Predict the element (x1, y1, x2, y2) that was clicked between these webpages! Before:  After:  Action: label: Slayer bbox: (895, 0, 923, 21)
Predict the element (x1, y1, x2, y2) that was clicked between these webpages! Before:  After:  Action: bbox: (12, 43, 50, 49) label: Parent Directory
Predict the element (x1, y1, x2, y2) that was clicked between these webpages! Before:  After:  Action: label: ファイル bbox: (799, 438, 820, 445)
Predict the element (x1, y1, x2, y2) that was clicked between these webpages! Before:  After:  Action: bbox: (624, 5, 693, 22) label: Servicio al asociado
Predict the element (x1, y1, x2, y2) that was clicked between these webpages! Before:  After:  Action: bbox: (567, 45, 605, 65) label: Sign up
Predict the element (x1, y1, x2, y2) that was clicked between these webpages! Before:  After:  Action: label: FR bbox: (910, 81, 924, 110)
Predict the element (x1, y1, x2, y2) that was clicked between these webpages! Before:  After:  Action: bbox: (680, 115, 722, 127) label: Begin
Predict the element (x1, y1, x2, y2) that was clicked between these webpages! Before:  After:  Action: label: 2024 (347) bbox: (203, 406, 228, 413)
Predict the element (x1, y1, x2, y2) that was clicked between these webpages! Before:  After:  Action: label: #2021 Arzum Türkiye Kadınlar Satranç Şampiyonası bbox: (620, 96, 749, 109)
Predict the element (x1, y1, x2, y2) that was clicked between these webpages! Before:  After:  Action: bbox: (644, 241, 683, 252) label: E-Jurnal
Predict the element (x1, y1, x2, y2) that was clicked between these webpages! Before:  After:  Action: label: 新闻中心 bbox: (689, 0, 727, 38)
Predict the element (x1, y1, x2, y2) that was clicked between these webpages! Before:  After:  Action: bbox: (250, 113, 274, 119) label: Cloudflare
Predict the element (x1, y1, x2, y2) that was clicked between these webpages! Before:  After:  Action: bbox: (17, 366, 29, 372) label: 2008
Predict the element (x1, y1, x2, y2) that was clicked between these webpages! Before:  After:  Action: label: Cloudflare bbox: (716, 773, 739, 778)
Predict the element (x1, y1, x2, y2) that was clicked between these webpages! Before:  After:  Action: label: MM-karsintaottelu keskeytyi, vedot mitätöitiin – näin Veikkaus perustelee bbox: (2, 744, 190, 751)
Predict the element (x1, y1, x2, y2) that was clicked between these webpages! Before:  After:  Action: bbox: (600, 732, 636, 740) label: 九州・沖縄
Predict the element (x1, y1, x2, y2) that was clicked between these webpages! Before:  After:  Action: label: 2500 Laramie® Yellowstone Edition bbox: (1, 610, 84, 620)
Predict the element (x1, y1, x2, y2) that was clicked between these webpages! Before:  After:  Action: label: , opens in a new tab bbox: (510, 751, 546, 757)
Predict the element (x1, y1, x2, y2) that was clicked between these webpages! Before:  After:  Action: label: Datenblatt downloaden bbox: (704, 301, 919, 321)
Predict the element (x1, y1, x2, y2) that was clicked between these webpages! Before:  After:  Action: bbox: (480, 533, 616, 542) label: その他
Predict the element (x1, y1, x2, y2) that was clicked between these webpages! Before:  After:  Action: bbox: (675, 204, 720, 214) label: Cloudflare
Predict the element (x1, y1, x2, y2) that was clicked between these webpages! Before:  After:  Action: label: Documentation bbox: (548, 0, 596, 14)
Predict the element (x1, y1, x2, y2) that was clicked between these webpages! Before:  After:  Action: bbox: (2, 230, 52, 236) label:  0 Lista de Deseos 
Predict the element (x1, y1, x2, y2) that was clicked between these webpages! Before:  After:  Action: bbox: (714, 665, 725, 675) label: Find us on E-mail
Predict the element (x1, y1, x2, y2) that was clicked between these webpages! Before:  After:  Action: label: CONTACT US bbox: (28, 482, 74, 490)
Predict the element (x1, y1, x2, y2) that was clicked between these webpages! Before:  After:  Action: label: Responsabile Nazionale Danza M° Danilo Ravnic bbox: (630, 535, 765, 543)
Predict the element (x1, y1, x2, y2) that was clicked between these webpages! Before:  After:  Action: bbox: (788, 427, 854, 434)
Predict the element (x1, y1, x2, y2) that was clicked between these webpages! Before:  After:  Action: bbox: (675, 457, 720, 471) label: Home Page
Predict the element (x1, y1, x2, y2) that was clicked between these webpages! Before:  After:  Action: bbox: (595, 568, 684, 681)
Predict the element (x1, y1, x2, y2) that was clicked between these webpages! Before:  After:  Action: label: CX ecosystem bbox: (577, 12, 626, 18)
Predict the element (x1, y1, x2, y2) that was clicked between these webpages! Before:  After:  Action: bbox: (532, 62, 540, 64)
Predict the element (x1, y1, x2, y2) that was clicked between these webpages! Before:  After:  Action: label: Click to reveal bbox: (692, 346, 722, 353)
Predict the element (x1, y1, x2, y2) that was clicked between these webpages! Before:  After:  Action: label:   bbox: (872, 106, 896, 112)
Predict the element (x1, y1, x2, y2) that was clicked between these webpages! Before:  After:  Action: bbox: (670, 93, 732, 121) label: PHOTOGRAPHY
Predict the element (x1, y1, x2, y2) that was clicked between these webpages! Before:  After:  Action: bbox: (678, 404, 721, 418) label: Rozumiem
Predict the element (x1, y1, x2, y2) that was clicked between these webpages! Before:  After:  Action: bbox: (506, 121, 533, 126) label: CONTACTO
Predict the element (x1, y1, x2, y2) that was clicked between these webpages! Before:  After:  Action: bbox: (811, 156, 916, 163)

______________________________

## PROBLEM DESCRIPTION
Copy all of the data above again, word for word, keeping every line in its original order.

## THE REPLY
Predict the element (x1, y1, x2, y2) that was clicked between these webpages! Before:  After:  Action: label: Slayer bbox: (895, 0, 923, 21)
Predict the element (x1, y1, x2, y2) that was clicked between these webpages! Before:  After:  Action: bbox: (12, 43, 50, 49) label: Parent Directory
Predict the element (x1, y1, x2, y2) that was clicked between these webpages! Before:  After:  Action: label: ファイル bbox: (799, 438, 820, 445)
Predict the element (x1, y1, x2, y2) that was clicked between these webpages! Before:  After:  Action: bbox: (624, 5, 693, 22) label: Servicio al asociado
Predict the element (x1, y1, x2, y2) that was clicked between these webpages! Before:  After:  Action: bbox: (567, 45, 605, 65) label: Sign up
Predict the element (x1, y1, x2, y2) that was clicked between these webpages! Before:  After:  Action: label: FR bbox: (910, 81, 924, 110)
Predict the element (x1, y1, x2, y2) that was clicked between these webpages! Before:  After:  Action: bbox: (680, 115, 722, 127) label: Begin
Predict the element (x1, y1, x2, y2) that was clicked between these webpages! Before:  After:  Action: label: 2024 (347) bbox: (203, 406, 228, 413)
Predict the element (x1, y1, x2, y2) that was clicked between these webpages! Before:  After:  Action: label: #2021 Arzum Türkiye Kadınlar Satranç Şampiyonası bbox: (620, 96, 749, 109)
Predict the element (x1, y1, x2, y2) that was clicked between these webpages! Before:  After:  Action: bbox: (644, 241, 683, 252) label: E-Jurnal
Predict the element (x1, y1, x2, y2) that was clicked between these webpages! Before:  After:  Action: label: 新闻中心 bbox: (689, 0, 727, 38)
Predict the element (x1, y1, x2, y2) that was clicked between these webpages! Before:  After:  Action: bbox: (250, 113, 274, 119) label: Cloudflare
Predict the element (x1, y1, x2, y2) that was clicked between these webpages! Before:  After:  Action: bbox: (17, 366, 29, 372) label: 2008
Predict the element (x1, y1, x2, y2) that was clicked between these webpages! Before:  After:  Action: label: Cloudflare bbox: (716, 773, 739, 778)
Predict the element (x1, y1, x2, y2) that was clicked between these webpages! Before:  After:  Action: label: MM-karsintaottelu keskeytyi, vedot mitätöitiin – näin Veikkaus perustelee bbox: (2, 744, 190, 751)
Predict the element (x1, y1, x2, y2) that was clicked between these webpages! Before:  After:  Action: bbox: (600, 732, 636, 740) label: 九州・沖縄
Predict the element (x1, y1, x2, y2) that was clicked between these webpages! Before:  After:  Action: label: 2500 Laramie® Yellowstone Edition bbox: (1, 610, 84, 620)
Predict the element (x1, y1, x2, y2) that was clicked between these webpages! Before:  After:  Action: label: , opens in a new tab bbox: (510, 751, 546, 757)
Predict the element (x1, y1, x2, y2) that was clicked between these webpages! Before:  After:  Action: label: Datenblatt downloaden bbox: (704, 301, 919, 321)
Predict the element (x1, y1, x2, y2) that was clicked between these webpages! Before:  After:  Action: bbox: (480, 533, 616, 542) label: その他
Predict the element (x1, y1, x2, y2) that was clicked between these webpages! Before:  After:  Action: bbox: (675, 204, 720, 214) label: Cloudflare
Predict the element (x1, y1, x2, y2) that was clicked between these webpages! Before:  After:  Action: label: Documentation bbox: (548, 0, 596, 14)
Predict the element (x1, y1, x2, y2) that was clicked between these webpages! Before:  After:  Action: bbox: (2, 230, 52, 236) label:  0 Lista de Deseos 
Predict the element (x1, y1, x2, y2) that was clicked between these webpages! Before:  After:  Action: bbox: (714, 665, 725, 675) label: Find us on E-mail
Predict the element (x1, y1, x2, y2) that was clicked between these webpages! Before:  After:  Action: label: CONTACT US bbox: (28, 482, 74, 490)
Predict the element (x1, y1, x2, y2) that was clicked between these webpages! Before:  After:  Action: label: Responsabile Nazionale Danza M° Danilo Ravnic bbox: (630, 535, 765, 543)
Predict the element (x1, y1, x2, y2) that was clicked between these webpages! Before:  After:  Action: bbox: (788, 427, 854, 434)
Predict the element (x1, y1, x2, y2) that was clicked between these webpages! Before:  After:  Action: bbox: (675, 457, 720, 471) label: Home Page
Predict the element (x1, y1, x2, y2) that was clicked between these webpages! Before:  After:  Action: bbox: (595, 568, 684, 681)
Predict the element (x1, y1, x2, y2) that was clicked between these webpages! Before:  After:  Action: label: CX ecosystem bbox: (577, 12, 626, 18)
Predict the element (x1, y1, x2, y2) that was clicked between these webpages! Before:  After:  Action: bbox: (532, 62, 540, 64)
Predict the element (x1, y1, x2, y2) that was clicked between these webpages! Before:  After:  Action: label: Click to reveal bbox: (692, 346, 722, 353)
Predict the element (x1, y1, x2, y2) that was clicked between these webpages! Before:  After:  Action: label:   bbox: (872, 106, 896, 112)
Predict the element (x1, y1, x2, y2) that was clicked between these webpages! Before:  After:  Action: bbox: (670, 93, 732, 121) label: PHOTOGRAPHY
Predict the element (x1, y1, x2, y2) that was clicked between these webpages! Before:  After:  Action: bbox: (678, 404, 721, 418) label: Rozumiem
Predict the element (x1, y1, x2, y2) that was clicked between these webpages! Before:  After:  Action: bbox: (506, 121, 533, 126) label: CONTACTO
Predict the element (x1, y1, x2, y2) that was clicked between these webpages! Before:  After:  Action: bbox: (811, 156, 916, 163)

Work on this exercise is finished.